Write out the lines exactly, starting at the one containing "coordinates (2162, 113)." and ending at the one containing "Looking at the", both included.
*** Entries shown Section Begins ***
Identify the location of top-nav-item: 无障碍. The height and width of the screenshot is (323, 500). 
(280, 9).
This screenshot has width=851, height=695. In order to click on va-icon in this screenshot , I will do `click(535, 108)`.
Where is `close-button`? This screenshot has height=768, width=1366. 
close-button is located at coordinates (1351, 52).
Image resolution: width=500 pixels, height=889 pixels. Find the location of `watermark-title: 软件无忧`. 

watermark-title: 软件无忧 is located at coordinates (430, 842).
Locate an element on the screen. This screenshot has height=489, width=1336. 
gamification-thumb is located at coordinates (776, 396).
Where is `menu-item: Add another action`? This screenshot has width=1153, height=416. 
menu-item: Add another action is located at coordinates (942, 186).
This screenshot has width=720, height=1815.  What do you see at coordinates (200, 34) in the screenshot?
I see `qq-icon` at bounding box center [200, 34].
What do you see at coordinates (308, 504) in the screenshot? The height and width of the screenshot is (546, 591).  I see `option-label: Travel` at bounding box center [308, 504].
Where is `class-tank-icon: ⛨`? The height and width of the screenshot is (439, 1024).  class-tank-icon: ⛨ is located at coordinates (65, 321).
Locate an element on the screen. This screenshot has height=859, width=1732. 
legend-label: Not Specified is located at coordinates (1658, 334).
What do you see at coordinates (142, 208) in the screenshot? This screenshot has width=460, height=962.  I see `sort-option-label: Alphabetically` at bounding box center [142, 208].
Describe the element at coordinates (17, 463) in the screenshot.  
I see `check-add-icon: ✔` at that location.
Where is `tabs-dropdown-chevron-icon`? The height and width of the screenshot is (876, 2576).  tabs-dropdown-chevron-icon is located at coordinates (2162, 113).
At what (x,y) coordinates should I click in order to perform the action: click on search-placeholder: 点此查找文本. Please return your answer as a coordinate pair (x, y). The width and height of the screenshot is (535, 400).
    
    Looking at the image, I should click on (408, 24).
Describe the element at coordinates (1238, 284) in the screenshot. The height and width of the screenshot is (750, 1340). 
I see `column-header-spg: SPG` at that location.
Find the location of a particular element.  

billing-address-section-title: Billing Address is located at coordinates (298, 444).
*** Entries shown Section Ends ***
◆ **Answer space**
Where is `tabs-dropdown-chevron-icon`? The height and width of the screenshot is (876, 2576).  tabs-dropdown-chevron-icon is located at coordinates (2162, 113).
At what (x,y) coordinates should I click in order to perform the action: click on search-placeholder: 点此查找文本. Please return your answer as a coordinate pair (x, y). The width and height of the screenshot is (535, 400).
    
    Looking at the image, I should click on (408, 24).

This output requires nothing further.